Il nome Zizinho probabilmente non dirà molto al semplice appassionato di calcio; se però lo pronunciate in Brasile, tutti vi diranno che Zizinho è stato uno dei più grandi di sempre, al pari di Pelè, Garrincha e Ronaldo.
A livello internazionale, il suo nome è legato alla leggendaria edizione dei mondiali del 1950, svoltasi in Brasile.
Nel 1950 il Brasile aveva organizzato il quarto campionato del Mondo con un solo obiettivo possibile: la vittoria. Fu costruito il Maracanà, un imponente stadio da oltre 200 mila posti, furono realizzate strutture all’avanguardia, i grandi industriali come Ford iniziarono ad investire in Brasile e fu progettata una nuova e moderna capitale, Brasilia.
Era l’inizio di una nuova era, un era che avrebbe dovuto vedere il Brasile ergersi a potenza mondiale, fuori e dentro il campo di calcio.
Sul campo, la nazionale verde oro fu un vero e proprio rullo compressore; segnò 21 reti in 5 partite ed arrivò all’ultima partita contro l’Uruguay, nella quale bastava un pareggio per laurearsi campioni, dato che per la prima e unica volta, il Mondiale non veniva deciso da una finale, ma da una classifica di un girone a quattro.
La loro convinzione di essere superiori, però, costo cara; il Brasile andò in vantaggio con Ademir, ma poi si sedette sugli allori, non giocando più con convinzione; la nazionale uruguayana rispose prima con Schiaffino e poi con Ghiggia, i quali firmarono la “morte” di quel Brasile: il Maracanazo.
Di quel Brasile, Zizinho era la mezzala destra e formava una linea offensiva di micidiale efficacia con Ademir e l’altra mezzala Jair. Zizinho aveva un campionario tecnico infinito: fantasia, tecnica, visione di gioco, eleganza, finte, dribbling, tiro. Contro la Yugoslavia, segnò un gol meraviglioso, entrò in area, superò un difensore, infilò il portiere nell’angolo lontano. L’arbitro annullò inspiegabilmente. Zizinho non si scompose: nell’azione successiva prese di nuovo palla sul lato destro, entrò in area, dribblò il medesimo difensore e beffò il portiere nello stesso identico modo, con la palla nell’angolino.
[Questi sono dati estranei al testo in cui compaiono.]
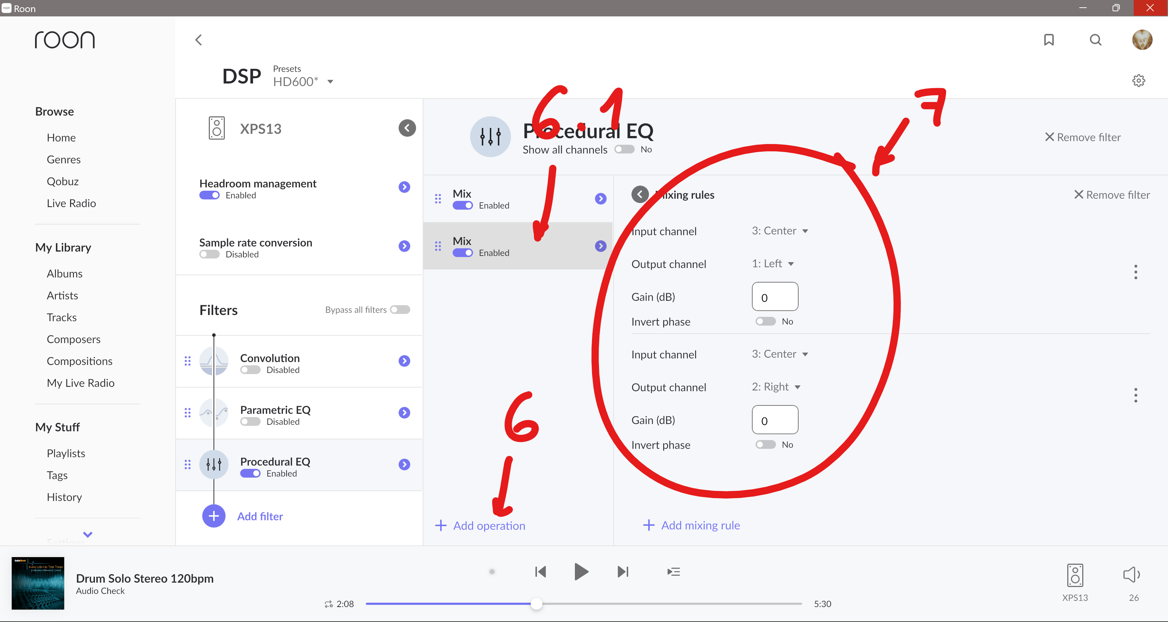Enable Bypass all filters toggle

(x=400, y=309)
Chi lo vide giocare in quel Mondiale, nei suoi anni d’oro nel Flamengo (tre campionati vinti in fila e un quarto nel ’57, a 36 anni), in Coppa America (vinta nel 1949 e di cui – insieme a Tucho Mendez – è recordman di gol con 17 reti) ne rimase incantato.
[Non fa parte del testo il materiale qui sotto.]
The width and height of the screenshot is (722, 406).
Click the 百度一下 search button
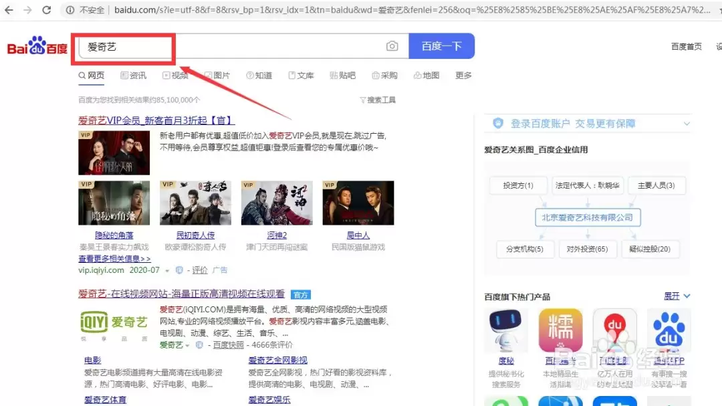tap(442, 46)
Egli era il Valentino Mazzola del Sud America, un giocatore capace di risolvere una partita con una giocata, un giocatore che emanava sicurezza e che interpretò come mai nessuno farà più l’essenza del calcio brasiliano, quello che unisce atletismo e capoeira.
La sua eredità sarà raccolta dalla generazione successiva, quella di Garrincha e Pelè, che porterà il Basile fuori da quell’incubo e che incanterà tutto il mondo abbinando tecnica e magia, proprio come faceva Zizinho.